[EXERCISE INPUTS Boundary: Start]

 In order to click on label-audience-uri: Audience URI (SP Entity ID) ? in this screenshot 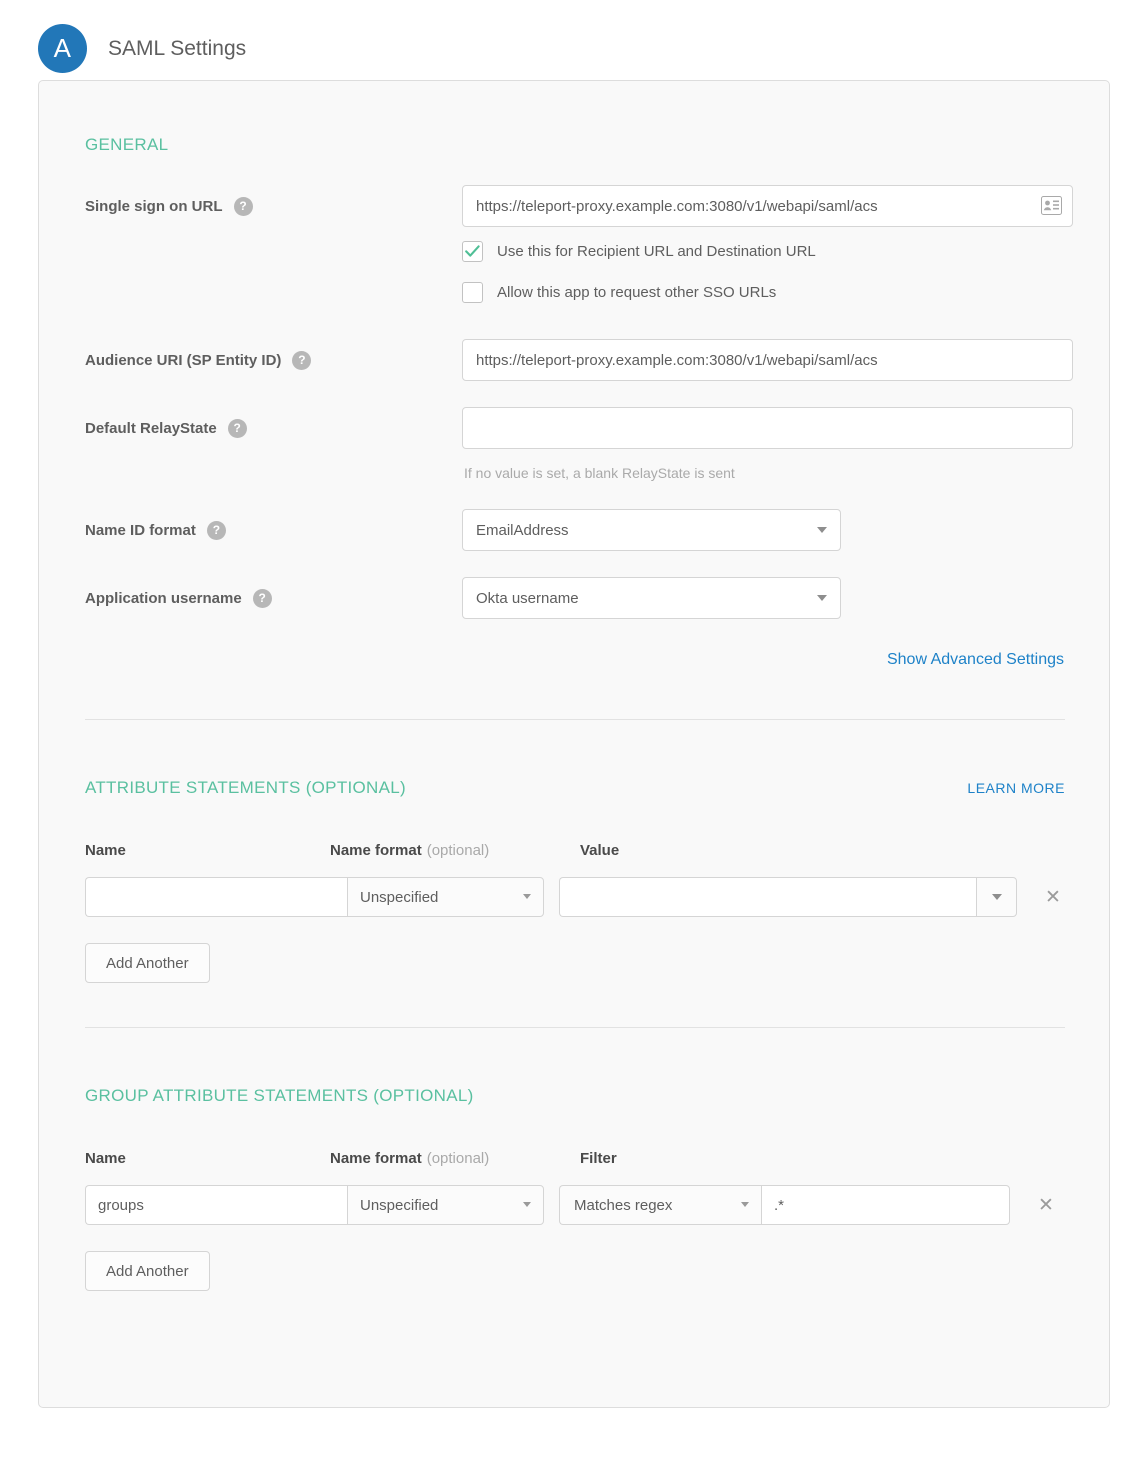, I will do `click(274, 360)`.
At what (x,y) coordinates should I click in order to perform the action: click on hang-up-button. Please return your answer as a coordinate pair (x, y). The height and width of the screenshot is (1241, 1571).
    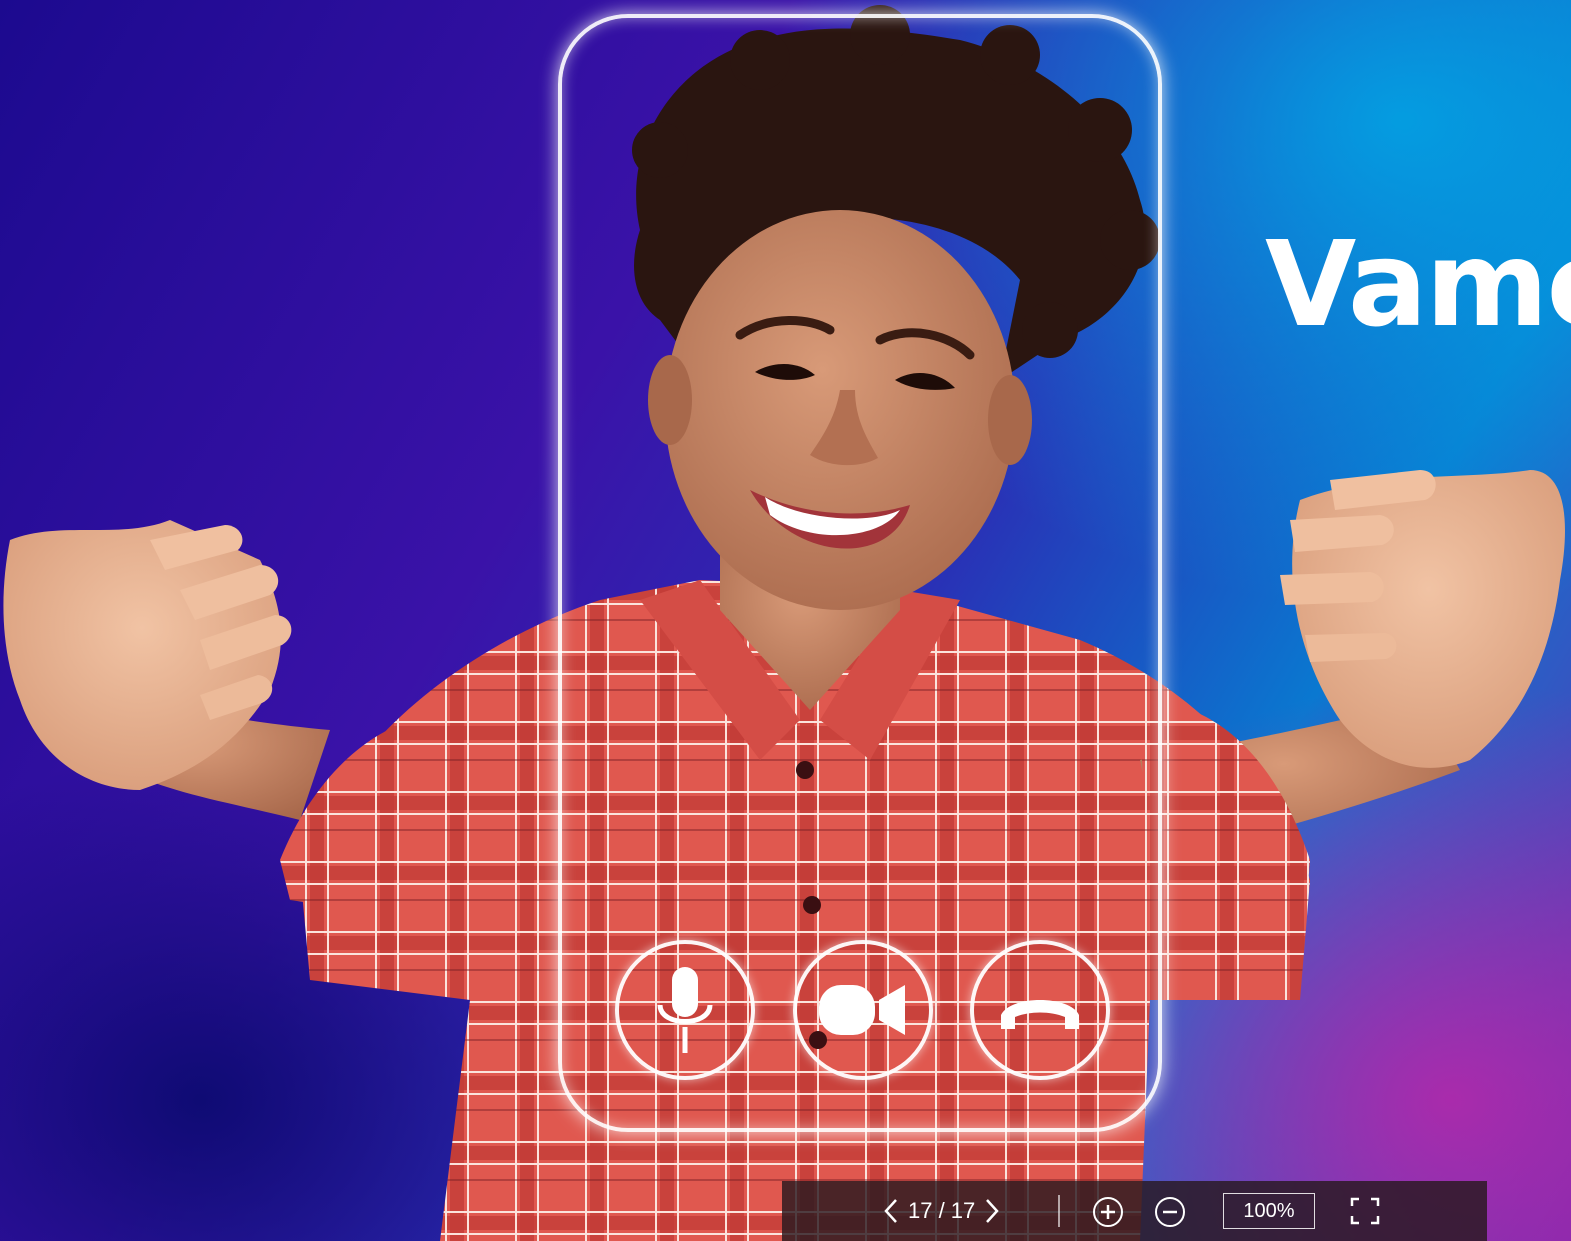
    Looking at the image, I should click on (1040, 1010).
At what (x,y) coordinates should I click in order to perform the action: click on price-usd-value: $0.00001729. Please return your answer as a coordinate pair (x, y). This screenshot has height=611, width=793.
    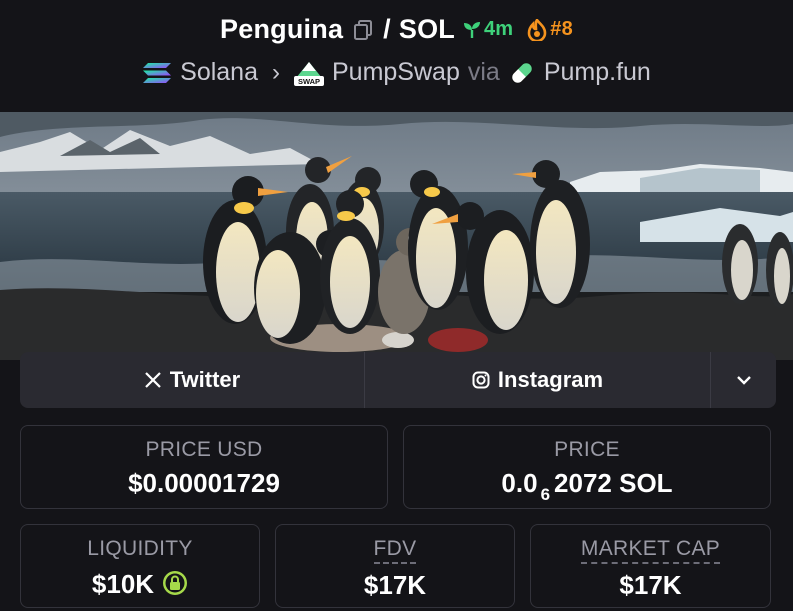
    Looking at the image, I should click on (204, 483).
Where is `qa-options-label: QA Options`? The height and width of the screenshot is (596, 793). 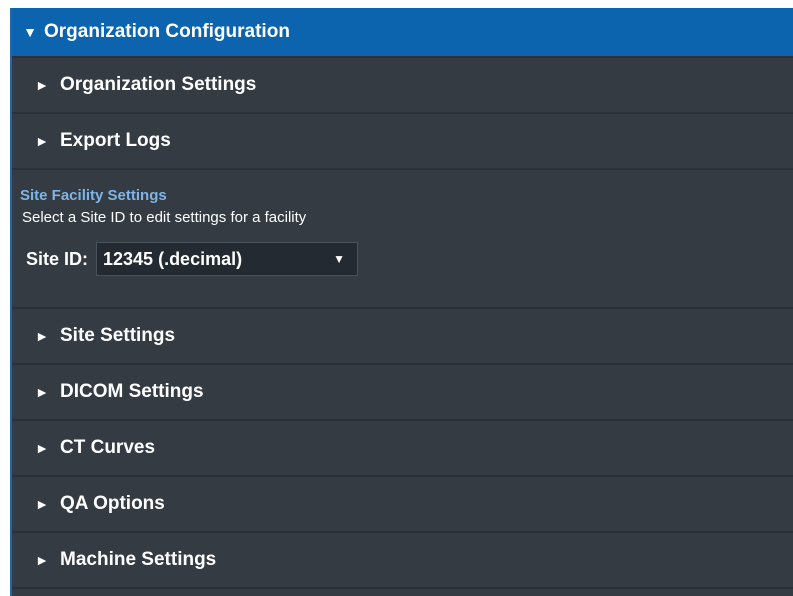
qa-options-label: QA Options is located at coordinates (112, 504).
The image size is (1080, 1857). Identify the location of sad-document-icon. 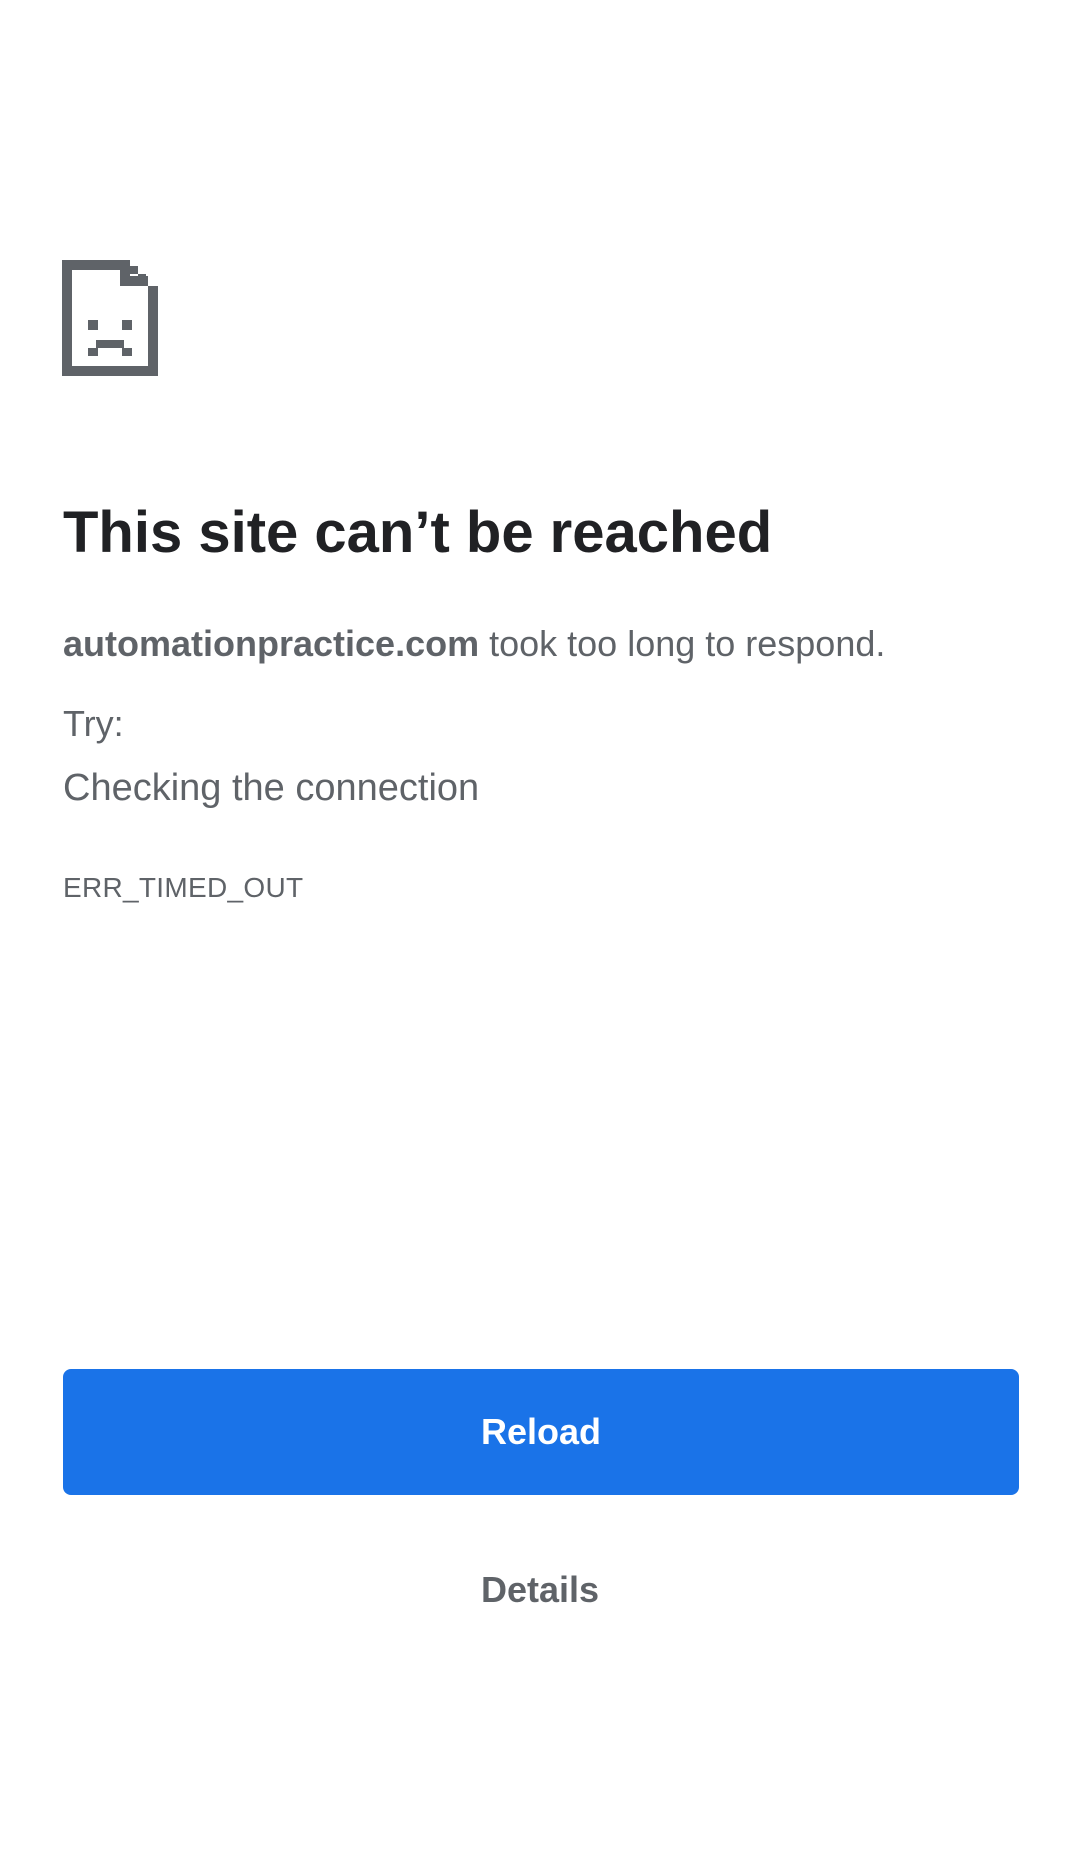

[EXERCISE INPUTS Boundary: End]

ASSIGNMENT ▸ Copy the data word for word, starting at the line that contains "is (1241, 1571)." and ending at the end of the data. Leave the pictures out.

ANSWER FOR THE TASK ▸
At what (x,y) coordinates should I click in order to perform the action: click on hang-up-button. Please return your answer as a coordinate pair (x, y). The height and width of the screenshot is (1241, 1571).
    Looking at the image, I should click on (1040, 1010).
At what (x,y) coordinates should I click in order to perform the action: click on price-usd-value: $0.00001729. Please return your answer as a coordinate pair (x, y). This screenshot has height=611, width=793.
    Looking at the image, I should click on (204, 483).
Where is `qa-options-label: QA Options`? The height and width of the screenshot is (596, 793). 
qa-options-label: QA Options is located at coordinates (112, 504).
The image size is (1080, 1857). Identify the location of sad-document-icon. 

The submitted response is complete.